- _INPUT RECORDS_
§ §
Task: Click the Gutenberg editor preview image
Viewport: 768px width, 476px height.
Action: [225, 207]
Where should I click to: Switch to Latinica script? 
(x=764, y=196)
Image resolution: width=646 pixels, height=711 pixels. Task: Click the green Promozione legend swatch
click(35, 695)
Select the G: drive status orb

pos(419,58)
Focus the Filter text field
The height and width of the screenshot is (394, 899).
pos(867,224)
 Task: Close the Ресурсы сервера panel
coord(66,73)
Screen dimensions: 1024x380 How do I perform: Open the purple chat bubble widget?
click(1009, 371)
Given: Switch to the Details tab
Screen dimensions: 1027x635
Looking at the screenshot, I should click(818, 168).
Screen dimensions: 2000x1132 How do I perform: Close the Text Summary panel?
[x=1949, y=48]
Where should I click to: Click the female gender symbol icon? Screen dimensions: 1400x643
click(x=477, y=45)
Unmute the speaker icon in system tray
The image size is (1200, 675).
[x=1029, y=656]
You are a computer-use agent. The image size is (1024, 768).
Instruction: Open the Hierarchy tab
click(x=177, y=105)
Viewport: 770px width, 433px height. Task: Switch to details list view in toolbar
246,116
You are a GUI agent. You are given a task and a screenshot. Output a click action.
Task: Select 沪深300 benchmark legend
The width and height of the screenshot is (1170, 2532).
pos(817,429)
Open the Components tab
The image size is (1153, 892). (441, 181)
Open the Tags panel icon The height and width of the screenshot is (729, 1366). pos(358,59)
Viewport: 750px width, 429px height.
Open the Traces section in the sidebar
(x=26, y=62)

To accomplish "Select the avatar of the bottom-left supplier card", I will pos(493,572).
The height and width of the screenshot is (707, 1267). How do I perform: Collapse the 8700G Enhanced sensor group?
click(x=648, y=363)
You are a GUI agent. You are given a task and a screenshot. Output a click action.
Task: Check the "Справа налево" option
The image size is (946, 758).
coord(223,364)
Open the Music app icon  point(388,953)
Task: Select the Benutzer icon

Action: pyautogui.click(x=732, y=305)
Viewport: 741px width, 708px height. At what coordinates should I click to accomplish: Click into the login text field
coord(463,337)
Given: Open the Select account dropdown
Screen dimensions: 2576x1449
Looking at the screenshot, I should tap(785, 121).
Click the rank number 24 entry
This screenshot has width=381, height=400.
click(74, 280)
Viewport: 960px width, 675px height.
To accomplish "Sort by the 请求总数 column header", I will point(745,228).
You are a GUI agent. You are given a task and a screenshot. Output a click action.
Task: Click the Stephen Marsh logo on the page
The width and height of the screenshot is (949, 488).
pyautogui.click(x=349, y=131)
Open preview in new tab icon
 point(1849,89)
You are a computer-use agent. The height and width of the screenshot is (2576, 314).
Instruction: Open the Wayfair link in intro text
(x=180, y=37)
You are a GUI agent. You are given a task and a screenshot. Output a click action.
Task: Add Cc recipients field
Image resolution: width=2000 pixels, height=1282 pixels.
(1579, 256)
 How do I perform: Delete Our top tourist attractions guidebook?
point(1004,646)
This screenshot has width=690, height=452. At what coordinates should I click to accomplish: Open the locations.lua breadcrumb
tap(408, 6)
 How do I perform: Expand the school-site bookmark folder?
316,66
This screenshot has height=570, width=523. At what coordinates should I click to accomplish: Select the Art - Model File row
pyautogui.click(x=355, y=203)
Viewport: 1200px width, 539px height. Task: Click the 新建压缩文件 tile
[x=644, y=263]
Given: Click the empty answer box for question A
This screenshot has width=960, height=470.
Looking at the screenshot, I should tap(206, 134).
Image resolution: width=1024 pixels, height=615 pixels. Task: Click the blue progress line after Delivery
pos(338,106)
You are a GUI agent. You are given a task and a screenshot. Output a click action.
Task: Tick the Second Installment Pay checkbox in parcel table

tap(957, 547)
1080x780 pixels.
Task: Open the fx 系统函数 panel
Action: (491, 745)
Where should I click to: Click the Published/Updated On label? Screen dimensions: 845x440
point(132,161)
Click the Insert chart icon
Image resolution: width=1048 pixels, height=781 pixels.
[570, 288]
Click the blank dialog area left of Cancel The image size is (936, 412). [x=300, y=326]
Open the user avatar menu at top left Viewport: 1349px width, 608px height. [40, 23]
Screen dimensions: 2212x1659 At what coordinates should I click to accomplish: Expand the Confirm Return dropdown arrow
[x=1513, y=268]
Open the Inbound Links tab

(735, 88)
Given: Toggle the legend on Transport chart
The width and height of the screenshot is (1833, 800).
§ §
- _WHAT TO WORK ON_
Move every coordinate in the answers up by 35 and write the lines out again in full, requests included. Begin at the line that has "How do I perform: Delete" and stop after the line that has "tap(408, 6)"; include nothing outside that range.

- _REPLY TO THE TASK_
 How do I perform: Delete Our top tourist attractions guidebook?
point(1039,681)
This screenshot has width=690, height=452. At what coordinates should I click to accomplish: Open the locations.lua breadcrumb
tap(443, 41)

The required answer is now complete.